Senate Democratic leader Chuck Schumer reacted with sarcasm about the agreement late on Friday. "This is an historic night!" he tweeted. "Now that the problem is solved, I'm sure we won't be hearing any more about it in the future". The program, commonly known as Remain in Mexico, has been operating since January in the border cities of Tijuana, Mexicali and Ciudad Juarez.

President Donald Trump gives thumbs up before departing Shannon Airport, Friday, June 7, 2019, in Shannon, Ireland.

Leaving the State Department Friday night, Mexican Foreign Secretary Marcelo Ebrard said he thought the deal struck "a fair balance" because the USA "had more drastic proposals and measures at the start". However, shortly after the president's announcement, several Republicans applauded the deal, including some who had publicly rebuked Trump for announcing the tariffs. The notion that you put a tariff because there are too many people crossing the border is just miles away from any letter and spirit of the WTO agreement.

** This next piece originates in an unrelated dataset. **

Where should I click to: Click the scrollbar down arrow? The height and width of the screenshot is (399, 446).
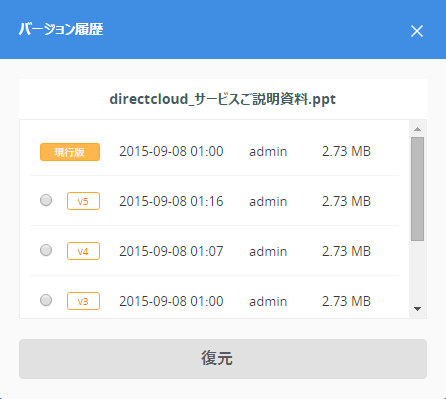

The American flag may be flying on USA embassies around the globe, but you won't find a rainbow flag hanging with it. Migrants who still manage to cross into the United States from Mexico "will be rapidly returned to Mexico, where they may await the adjudication of their asylum claims", the statement said.

As Air Force One crossed the Atlantic Ocean, the president raised hopes for a deal with the Mexican government that would stave off tariffs on goods coming from America's southern neighbor, starting at 5 percent and escalating on the first of each month to a high of 25 percent on October 1.